* [Objectif]: Rédigez la suite de l'exposé de procédure ci-dessous, consacré au jugement du juge de paix et à l'appel qui l'a suivi, en reprenant après sa dernière phrase.

* [Section de texte]:
%%

13.d. Dans un jugement du 4 septembre 1997, le juge de paix a déclaré la demande principale inadmissible. Il a considéré qu'à défaut de personnalité juridique, la première défenderesse ne disposait pas de la qualité requise.
Il a décidé en outre que la demande principale impliquait une actio negatoria qui n'appartient pas à la première défenderesse dès lors qu'elle n'est pas propriétaire du fonds servant.
Il a déclaré que l'inadmissibilité de la demande principale entraînait l'inadmissibilité de la demande reconventionnelle.
Et il a considéré que la demande reconventionnelle en garantie ne devait pas être tranchée dès lors qu'elle était formulée en ordre subsidiaire au cas où la demande principale serait déclarée fondée.
13.e. La première défenderesse a formé appel par une requête déposée au greffe le 18 décembre 1997.
Elle a demandé que le jugement du juge de paix soit réformé et que sa demande principale soit accueillie.

%%

* [Lignes de données]:
%%

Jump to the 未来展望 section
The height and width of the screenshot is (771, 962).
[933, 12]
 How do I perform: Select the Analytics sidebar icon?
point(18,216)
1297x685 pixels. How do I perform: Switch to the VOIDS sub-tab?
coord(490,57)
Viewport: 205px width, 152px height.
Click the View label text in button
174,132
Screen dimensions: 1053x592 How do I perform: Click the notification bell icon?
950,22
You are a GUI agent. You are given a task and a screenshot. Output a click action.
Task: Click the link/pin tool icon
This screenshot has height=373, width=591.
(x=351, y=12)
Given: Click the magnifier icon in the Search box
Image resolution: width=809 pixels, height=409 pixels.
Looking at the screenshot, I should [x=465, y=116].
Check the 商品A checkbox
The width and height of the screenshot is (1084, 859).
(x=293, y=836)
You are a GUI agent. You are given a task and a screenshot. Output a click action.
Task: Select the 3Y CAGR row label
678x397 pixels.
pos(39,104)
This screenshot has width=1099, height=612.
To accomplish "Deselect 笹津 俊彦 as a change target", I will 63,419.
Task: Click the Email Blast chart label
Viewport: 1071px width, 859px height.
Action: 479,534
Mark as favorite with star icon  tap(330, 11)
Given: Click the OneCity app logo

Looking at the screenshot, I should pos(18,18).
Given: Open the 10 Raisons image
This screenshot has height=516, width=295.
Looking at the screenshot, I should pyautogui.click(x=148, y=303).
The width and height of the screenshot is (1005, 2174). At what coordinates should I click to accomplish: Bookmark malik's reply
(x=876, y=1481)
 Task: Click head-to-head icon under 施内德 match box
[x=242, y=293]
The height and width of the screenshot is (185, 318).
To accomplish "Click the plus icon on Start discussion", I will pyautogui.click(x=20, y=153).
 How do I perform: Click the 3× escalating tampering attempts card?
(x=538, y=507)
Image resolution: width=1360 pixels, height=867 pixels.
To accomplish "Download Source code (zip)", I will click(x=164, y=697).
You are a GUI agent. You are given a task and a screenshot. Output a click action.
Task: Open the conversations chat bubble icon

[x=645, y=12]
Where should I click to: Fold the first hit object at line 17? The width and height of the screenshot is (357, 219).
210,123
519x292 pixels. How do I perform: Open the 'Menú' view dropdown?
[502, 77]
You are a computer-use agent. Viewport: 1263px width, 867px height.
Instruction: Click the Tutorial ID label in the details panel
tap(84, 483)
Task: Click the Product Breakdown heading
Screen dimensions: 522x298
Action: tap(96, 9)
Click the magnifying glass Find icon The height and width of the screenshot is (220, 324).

%%

* [Résultat]:
13.f. Dans ses conclusions déposées au greffe le 14 mai 1998, la troisième défenderesse a formé un appel incident en ordre subsidiaire, au cas où l'appel principal serait déclaré fondé.
Elle a demandé la condamnation de la demanderesse et de la deuxième défenderesse à garantie et à une indemnité de un franc à titre provisionnel.
13.g. Dans ses conclusions déposées au greffe le 28 septembre 1998, la demanderesse a réclamé à la première défenderesse, par voie d'appel incident, une indemnité de 38.000.000 francs, majorée des intérêts.
14.a. Dans ses conclusions déposées au greffe le 30 novembre 1998, la première défenderesse a étendu sa demande à l'égard de la demanderesse; elle a réclamé en autre une indemnité de 500.000 francs, majorée des intérêts, du chef de demande téméraire et vexatoire.
(.)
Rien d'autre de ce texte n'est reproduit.